··· Records shown

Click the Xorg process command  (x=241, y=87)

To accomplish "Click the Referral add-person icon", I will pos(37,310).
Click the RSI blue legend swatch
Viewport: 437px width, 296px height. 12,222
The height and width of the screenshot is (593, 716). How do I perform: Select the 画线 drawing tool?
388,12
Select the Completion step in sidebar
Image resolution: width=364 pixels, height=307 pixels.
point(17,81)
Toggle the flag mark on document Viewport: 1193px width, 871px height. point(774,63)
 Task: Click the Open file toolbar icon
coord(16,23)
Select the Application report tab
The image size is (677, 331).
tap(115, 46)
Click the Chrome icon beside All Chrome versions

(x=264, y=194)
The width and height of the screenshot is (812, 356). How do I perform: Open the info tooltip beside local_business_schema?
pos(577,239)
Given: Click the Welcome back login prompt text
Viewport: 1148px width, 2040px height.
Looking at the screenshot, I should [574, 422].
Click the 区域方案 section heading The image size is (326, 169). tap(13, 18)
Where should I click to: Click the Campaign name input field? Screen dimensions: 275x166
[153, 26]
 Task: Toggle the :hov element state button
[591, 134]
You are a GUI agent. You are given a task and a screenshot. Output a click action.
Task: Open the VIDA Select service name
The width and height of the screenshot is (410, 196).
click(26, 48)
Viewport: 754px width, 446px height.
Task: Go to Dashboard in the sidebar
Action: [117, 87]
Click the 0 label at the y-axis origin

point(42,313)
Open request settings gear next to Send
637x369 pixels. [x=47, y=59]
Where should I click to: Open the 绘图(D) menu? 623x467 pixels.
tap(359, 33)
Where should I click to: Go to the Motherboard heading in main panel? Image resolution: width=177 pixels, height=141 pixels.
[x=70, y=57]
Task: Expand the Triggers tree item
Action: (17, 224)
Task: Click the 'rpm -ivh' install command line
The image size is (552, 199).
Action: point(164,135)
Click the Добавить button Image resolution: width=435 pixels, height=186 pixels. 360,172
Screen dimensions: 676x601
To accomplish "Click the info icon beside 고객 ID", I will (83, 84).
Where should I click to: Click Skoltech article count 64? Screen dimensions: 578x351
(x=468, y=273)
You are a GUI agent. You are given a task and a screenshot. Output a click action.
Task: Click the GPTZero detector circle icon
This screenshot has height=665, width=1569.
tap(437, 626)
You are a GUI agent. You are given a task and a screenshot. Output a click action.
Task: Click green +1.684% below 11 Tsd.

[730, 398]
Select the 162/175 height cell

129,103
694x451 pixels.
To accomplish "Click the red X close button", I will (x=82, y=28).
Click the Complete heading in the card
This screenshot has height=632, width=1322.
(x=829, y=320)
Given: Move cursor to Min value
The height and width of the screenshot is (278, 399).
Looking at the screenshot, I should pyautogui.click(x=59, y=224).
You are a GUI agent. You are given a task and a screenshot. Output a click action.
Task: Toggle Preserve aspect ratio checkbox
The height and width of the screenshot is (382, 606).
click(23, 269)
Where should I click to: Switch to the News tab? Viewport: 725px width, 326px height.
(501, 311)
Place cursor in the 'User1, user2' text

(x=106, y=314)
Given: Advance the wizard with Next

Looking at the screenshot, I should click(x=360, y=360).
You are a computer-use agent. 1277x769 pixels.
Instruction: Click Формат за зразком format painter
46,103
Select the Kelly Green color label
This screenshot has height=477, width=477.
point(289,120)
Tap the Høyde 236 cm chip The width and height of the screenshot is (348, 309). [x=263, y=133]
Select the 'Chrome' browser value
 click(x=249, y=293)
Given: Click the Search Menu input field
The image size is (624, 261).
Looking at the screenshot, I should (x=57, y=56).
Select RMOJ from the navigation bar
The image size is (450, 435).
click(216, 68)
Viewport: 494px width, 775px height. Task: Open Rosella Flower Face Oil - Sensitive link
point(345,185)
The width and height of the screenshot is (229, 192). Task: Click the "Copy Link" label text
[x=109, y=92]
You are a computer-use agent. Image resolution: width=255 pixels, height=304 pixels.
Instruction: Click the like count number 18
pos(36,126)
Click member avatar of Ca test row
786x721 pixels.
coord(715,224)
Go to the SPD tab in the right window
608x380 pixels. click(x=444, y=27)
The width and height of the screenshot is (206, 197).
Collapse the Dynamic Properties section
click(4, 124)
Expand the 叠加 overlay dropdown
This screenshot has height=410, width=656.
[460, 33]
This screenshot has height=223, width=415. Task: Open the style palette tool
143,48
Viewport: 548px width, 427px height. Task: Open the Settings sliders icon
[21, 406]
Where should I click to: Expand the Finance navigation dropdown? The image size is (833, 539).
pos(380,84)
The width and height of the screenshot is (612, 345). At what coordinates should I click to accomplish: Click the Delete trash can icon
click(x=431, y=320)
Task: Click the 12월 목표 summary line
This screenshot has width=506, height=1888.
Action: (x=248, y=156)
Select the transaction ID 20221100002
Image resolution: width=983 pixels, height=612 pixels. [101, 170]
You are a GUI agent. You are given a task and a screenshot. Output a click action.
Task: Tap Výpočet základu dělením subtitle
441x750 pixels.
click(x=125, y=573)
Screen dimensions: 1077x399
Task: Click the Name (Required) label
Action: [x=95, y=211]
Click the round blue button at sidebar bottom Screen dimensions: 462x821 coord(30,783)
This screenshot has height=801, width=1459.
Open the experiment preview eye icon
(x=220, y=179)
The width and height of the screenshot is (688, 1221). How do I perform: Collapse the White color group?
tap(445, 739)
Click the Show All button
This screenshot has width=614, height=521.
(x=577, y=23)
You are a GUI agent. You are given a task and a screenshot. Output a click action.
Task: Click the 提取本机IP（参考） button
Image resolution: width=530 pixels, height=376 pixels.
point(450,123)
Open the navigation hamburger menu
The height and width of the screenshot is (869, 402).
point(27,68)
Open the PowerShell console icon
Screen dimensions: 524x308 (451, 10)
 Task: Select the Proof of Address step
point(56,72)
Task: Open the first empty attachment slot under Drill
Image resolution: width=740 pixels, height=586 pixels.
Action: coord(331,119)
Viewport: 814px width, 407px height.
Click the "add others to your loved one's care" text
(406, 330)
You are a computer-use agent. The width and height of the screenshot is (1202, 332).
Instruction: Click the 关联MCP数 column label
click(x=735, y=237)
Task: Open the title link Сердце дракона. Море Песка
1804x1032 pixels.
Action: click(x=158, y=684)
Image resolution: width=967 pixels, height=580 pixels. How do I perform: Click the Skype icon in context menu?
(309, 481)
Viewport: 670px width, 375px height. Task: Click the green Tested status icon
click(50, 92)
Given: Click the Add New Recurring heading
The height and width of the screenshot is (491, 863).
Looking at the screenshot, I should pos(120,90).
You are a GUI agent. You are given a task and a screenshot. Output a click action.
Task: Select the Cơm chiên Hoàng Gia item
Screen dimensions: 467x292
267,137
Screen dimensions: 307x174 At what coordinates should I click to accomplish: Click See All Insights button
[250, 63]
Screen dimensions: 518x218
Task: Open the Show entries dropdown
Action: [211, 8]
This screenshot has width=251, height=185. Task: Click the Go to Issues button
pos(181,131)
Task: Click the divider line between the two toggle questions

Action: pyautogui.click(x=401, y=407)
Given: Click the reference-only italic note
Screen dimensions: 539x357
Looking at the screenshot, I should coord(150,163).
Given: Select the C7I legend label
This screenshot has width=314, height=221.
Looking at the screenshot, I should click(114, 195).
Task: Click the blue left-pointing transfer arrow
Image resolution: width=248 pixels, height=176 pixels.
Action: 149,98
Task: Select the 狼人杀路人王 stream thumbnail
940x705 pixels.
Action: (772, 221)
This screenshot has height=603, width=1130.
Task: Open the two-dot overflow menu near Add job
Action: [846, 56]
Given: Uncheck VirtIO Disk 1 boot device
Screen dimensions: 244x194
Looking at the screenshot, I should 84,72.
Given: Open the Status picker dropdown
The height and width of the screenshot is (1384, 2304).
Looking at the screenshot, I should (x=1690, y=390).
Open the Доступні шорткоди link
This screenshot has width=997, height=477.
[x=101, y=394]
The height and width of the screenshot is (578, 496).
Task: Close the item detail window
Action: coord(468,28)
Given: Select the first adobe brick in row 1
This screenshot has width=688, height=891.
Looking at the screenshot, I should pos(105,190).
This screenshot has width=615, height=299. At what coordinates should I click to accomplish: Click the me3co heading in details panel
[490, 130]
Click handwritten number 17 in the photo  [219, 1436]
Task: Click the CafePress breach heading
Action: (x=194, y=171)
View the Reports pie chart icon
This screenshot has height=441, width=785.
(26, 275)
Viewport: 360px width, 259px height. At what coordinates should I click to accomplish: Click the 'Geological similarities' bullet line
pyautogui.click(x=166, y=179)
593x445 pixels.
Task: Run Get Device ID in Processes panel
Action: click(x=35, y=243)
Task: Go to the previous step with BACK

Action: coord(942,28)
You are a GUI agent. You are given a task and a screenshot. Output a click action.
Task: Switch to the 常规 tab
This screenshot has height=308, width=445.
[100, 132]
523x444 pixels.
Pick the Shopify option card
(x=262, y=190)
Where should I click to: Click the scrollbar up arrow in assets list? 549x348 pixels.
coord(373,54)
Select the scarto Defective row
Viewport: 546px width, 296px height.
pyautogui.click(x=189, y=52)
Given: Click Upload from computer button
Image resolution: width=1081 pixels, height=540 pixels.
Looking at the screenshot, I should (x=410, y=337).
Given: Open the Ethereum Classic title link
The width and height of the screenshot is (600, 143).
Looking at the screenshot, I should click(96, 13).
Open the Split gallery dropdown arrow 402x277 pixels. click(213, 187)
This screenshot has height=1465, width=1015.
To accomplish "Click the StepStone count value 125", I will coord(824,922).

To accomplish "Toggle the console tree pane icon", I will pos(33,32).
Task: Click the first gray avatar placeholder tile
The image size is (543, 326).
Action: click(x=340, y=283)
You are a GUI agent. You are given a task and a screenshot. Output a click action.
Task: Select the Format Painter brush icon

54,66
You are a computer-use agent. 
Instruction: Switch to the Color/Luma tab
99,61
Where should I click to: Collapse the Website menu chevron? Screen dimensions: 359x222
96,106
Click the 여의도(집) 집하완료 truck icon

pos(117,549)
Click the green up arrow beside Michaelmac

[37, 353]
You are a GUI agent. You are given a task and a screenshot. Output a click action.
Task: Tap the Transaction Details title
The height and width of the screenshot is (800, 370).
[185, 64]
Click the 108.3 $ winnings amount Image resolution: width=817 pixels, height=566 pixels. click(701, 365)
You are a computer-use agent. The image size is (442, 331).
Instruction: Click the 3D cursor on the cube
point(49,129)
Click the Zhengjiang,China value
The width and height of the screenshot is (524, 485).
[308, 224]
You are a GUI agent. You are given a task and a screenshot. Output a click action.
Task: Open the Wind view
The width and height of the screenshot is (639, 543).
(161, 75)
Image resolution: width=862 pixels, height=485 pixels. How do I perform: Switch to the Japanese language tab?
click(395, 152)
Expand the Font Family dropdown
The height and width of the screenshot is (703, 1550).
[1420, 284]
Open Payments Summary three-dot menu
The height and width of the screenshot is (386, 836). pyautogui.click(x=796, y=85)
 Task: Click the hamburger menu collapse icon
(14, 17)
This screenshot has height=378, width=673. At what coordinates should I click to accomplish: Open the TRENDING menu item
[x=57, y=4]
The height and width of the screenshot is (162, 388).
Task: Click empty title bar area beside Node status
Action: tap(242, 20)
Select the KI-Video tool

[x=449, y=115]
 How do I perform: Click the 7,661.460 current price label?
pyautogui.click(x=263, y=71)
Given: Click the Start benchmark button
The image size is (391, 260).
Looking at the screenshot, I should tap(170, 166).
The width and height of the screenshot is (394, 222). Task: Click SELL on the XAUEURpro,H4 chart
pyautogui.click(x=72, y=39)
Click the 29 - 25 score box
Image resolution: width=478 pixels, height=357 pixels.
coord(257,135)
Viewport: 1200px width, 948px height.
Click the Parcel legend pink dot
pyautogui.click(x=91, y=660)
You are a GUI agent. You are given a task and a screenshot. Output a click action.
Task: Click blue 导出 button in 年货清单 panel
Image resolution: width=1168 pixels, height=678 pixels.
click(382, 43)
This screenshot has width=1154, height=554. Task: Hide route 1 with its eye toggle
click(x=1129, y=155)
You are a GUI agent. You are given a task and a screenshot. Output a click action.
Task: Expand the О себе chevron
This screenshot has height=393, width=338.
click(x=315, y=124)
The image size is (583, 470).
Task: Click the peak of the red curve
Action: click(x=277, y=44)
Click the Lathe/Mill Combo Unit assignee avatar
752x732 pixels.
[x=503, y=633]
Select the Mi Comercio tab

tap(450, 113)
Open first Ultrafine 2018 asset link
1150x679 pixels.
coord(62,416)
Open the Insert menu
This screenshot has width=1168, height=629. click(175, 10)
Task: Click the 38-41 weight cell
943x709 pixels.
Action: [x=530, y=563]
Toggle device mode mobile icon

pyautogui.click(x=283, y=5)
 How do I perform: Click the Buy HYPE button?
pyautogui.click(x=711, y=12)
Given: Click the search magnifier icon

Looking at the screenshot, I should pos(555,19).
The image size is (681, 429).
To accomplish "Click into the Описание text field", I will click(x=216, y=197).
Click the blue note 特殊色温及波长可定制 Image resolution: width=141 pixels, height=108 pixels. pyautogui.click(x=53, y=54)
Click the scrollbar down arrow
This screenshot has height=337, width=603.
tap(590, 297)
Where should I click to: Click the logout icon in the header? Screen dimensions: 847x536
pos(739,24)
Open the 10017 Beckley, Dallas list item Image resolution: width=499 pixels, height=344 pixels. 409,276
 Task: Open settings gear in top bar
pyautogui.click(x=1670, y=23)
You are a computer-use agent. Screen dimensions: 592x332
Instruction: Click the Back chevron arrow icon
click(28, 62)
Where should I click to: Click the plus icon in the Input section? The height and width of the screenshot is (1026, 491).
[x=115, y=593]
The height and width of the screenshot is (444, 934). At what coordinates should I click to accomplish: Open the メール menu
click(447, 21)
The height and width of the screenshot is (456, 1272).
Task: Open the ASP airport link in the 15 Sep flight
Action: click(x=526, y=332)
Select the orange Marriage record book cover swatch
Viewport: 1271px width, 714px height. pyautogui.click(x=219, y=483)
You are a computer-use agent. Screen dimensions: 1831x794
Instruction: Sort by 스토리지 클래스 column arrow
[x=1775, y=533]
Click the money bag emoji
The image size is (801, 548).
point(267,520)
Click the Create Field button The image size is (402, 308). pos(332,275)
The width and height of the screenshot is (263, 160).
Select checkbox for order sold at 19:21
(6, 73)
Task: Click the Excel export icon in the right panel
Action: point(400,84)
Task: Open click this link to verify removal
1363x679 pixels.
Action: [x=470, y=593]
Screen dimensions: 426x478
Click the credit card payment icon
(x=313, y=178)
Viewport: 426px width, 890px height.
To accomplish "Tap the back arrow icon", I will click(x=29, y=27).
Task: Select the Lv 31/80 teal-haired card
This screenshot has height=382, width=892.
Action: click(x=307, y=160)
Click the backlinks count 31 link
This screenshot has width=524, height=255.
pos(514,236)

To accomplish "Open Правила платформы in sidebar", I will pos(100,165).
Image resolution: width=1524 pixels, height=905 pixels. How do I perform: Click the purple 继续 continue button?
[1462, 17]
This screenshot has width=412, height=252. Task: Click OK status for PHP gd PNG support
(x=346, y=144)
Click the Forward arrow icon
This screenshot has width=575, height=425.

······

• The task
Return every line of the entries above that the string "avatar" appears in.

• Task answer
Click member avatar of Ca test row
Task: Click the first gray avatar placeholder tile
Click the Lathe/Mill Combo Unit assignee avatar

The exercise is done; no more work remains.